Not yet. I may be able to lay my hands on a 604 soon, at which
point I'll start working on ppc support. (There are at least 3
major kinds: 604 and 750, early 74xx, and later 74xx.)

>(if not, what would porting involve?)

Writing a new low-level driver:
Data structures to describe CPU-specific control data.
Control data validation procedures.
Procedures for updating control data.
Procedures for sampling the counters.
For counter overflow interrupt support, there are some additional
steps to take when suspending and resuming the counters.
CPU family detection procedures, and ensuring you use the correct
code for each supported CPU type.

The x86 low-level driver is semi-large (about 1800 lines) due to
the large variation in that processor processor family, but I
expect the x86_64 driver to be at most 200-300 lines.
A complete driver for 32-bit PPC would be somewhere in-between.

>Does it work without root privileges?

Per-process counters don't require any special privileges.
It does require a modified kernel (even when built as a module),
which is problematic for many users.

>Does it handle unmodified executables? (regular, -s, -g)

Yes. performance counters are maintained across exec() so
this works to some extent.
They are cleared for fork() children because of semantic
problems related to how results should be propagated back.
Some user-space tools developers use LD_PRELOAD tricks to
handle fork() and threads.

The package includes a 'perfex' (clone of Irix' perfex)
program which runs another program with a given counter setup,
and reports the final counter values.

>Does it handle stripped dynamic libraries?
>Does it unmangle names for C++ code?

No.
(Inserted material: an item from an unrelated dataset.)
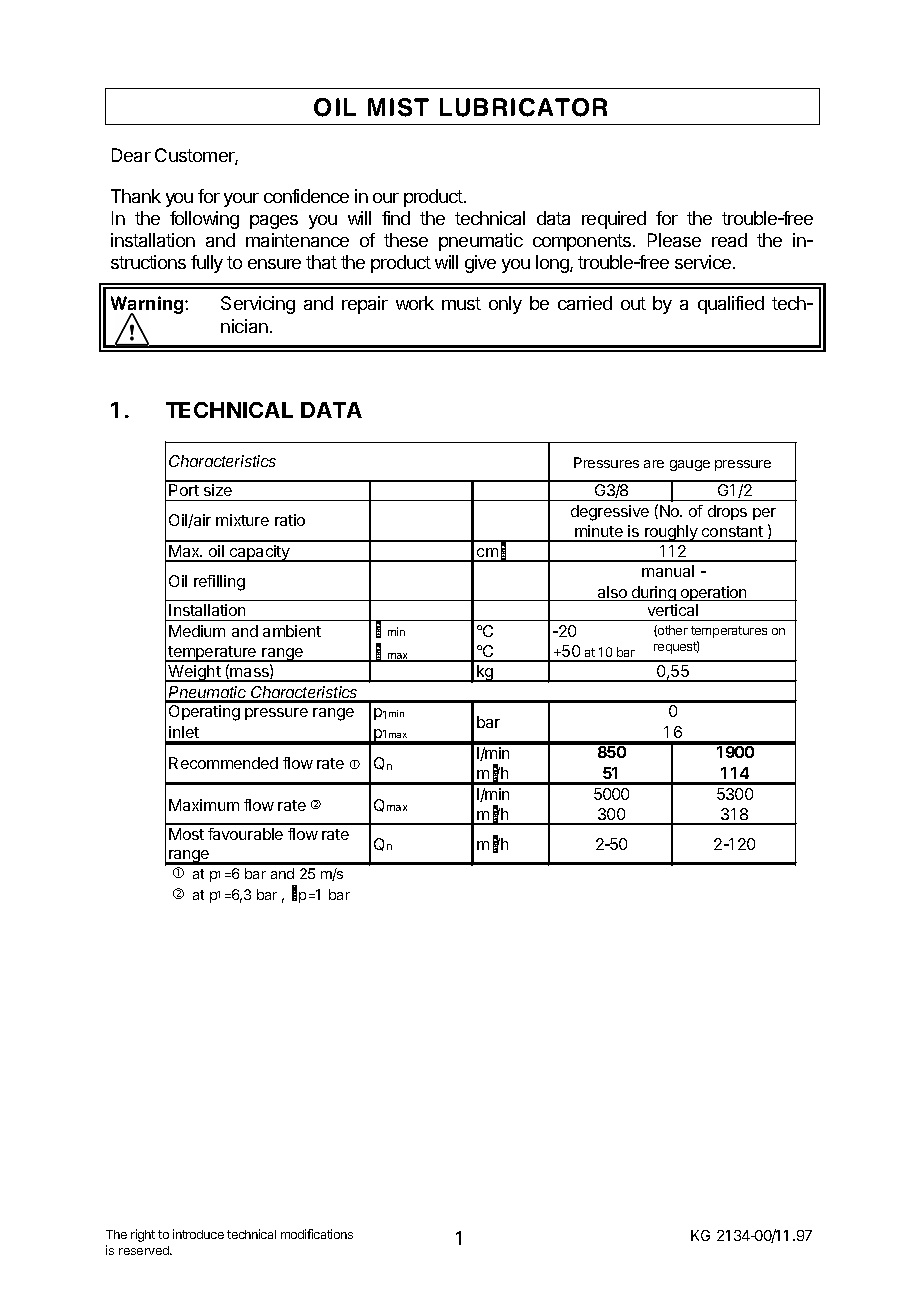 Image resolution: width=924 pixels, height=1307 pixels. I want to click on Weight, so click(194, 673).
My user-space library is just a thin access library.
I rely on others to do higher-level stuff. See the link to
PAPI in the package.

>Does it handle the kernel itself?

Many CPUs have "scope" control which allows counters to be
restricted to user-level, kernel-level, or both. Profiling
the kernel can be done using the global-mode counters driver
and putting the counters' scope to kernel-level.
But since I've been concentrating on per-process counters,
this usage mode is much less developed. It wouldn't take
much work to fix it, however. (Add interrupt support to that
driver, a buffer for overflow PC samples, and a user-space
app to read it and correlate it with the kernel's symbol table.)